┌─ Textauszug

Der Wirkungsgrad von Power-to-Gas ist noch sehr tief.
Die Alternative zu Power-to-Gas wäre, den überschüssigen erneuerbaren Strom gar nicht zu nutzen. Ausserdem ist der Wirkungsgrad gar nicht so tief. Die Technologie hat Sprünge gemacht. Mit dem heutigen Stand der Technik können Power-to-Gas-Anlagen einen Wirkungsgrad von über 60 Prozent erzielen; mit der Elektrolyse allein sind es über 80 Prozent. Und wenn man die Abwärme noch nutzt, die dabei entsteht, kann man noch mehr erreichen.
Wie beurteilen Sie den Zuwachs der grünen Parteien in den vergangenen eidgenössischen Wahlen?

└─
┌─ Das Material

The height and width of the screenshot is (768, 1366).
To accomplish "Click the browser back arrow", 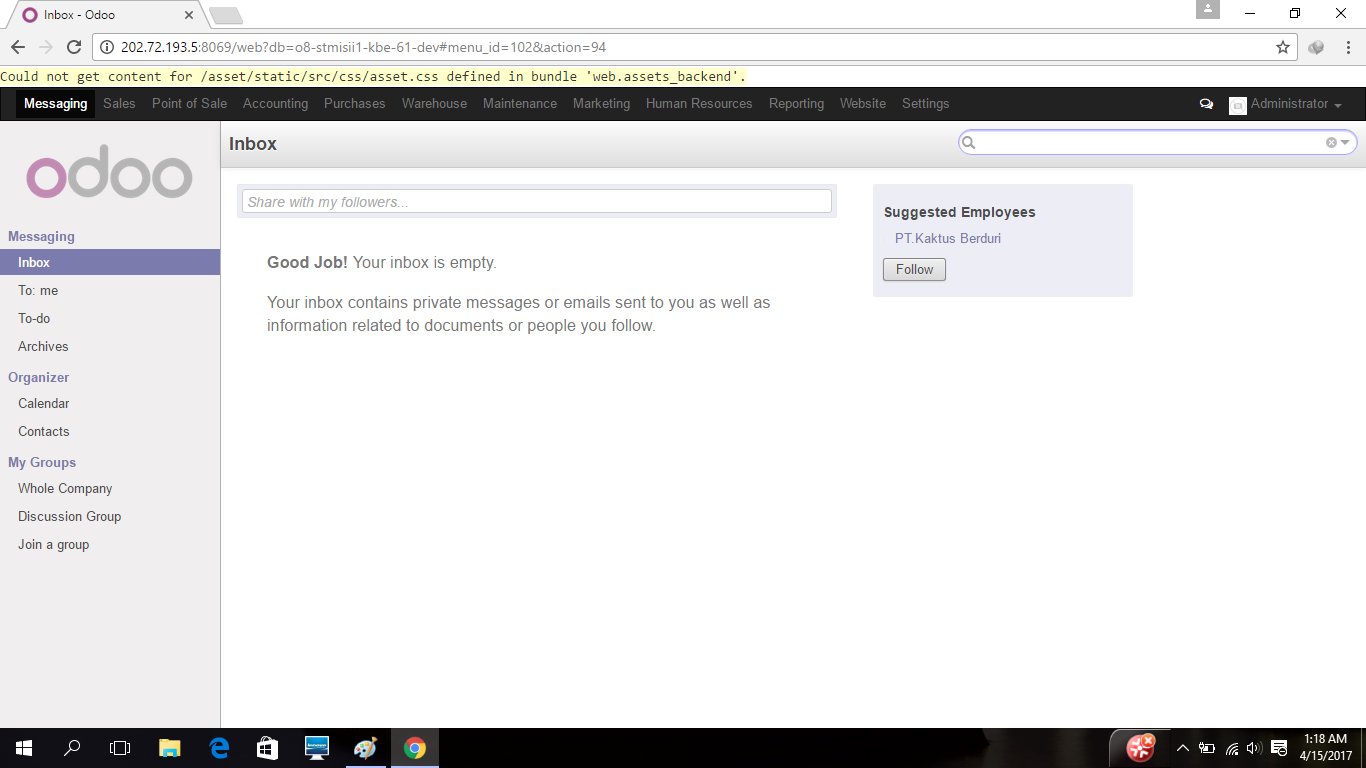I will (17, 45).
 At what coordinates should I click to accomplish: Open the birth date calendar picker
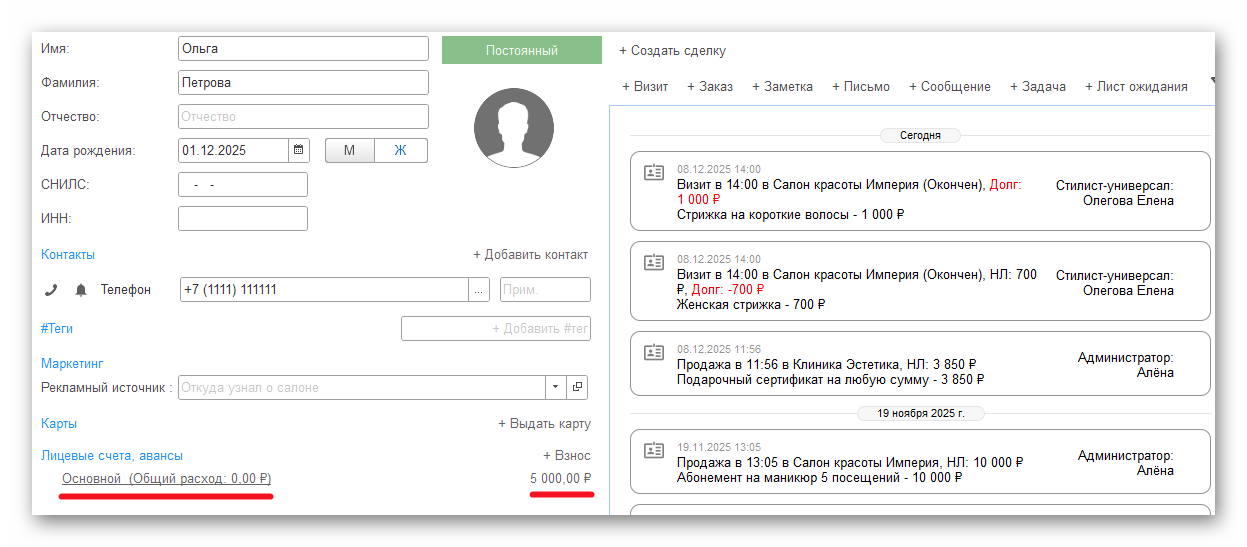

└─

Aufgabenliste >>
**A.** Geben Sie den Absatz aus dem Textauszug zu Power-to-Gas, der mit „Die Alternative zu Power-to-Gas wäre“ beginnt, als Stichpunktliste wieder. Die wesentlichen Fakten müssen erhalten bleiben.
**B.** Greifen Sie den Textauszug zu Power-to-Gas nach der Frage „Wie beurteilen Sie den Zuwachs der grünen Parteien in den vergangenen eidgenössischen Wahlen?“ auf und setzen Sie ihn fort.
Das Material wird hier nicht benötigt.

Ihre Antworten >>
**A.**
- Alternative zu Power-to-Gas: überschüssigen erneuerbaren Strom gar nicht nutzen
- Der Wirkungsgrad ist nicht so tief wie angenommen, da die Technologie Sprünge gemacht hat.
- Heutiger Stand der Technik: über 60 Prozent Wirkungsgrad für Power-to-Gas-Anlagen, über 80 Prozent für die Elektrolyse allein
- Durch Nutzung der entstehenden Abwärme lässt sich noch mehr erreichen.

**B.**
Persönlich und aus Sicht von Swisspower begrüsse ich es, dass die ökologischen Kräfte gestärkt wurden. Wenn ich mit einigen neuen Parlamentariern spreche, die viel für die Ökologie tun wollen, stelle ich aber auch fest, dass das Vorurteil, Gas sei fossil und schlecht, immer noch existiert. Ich finde es falsch, dass man die verschiedenen Energieträger gegeneinander ausspielt: Strom gegen Gas, Wind gegen Sonne etc. Wenn wir wirklich ein System der erneuerbaren Energien wollen, können wir keine ideologischen Scheuklappen brauchen. Gas ist ein Schlüssel für den Umbau des Energiesystems.
Inwiefern?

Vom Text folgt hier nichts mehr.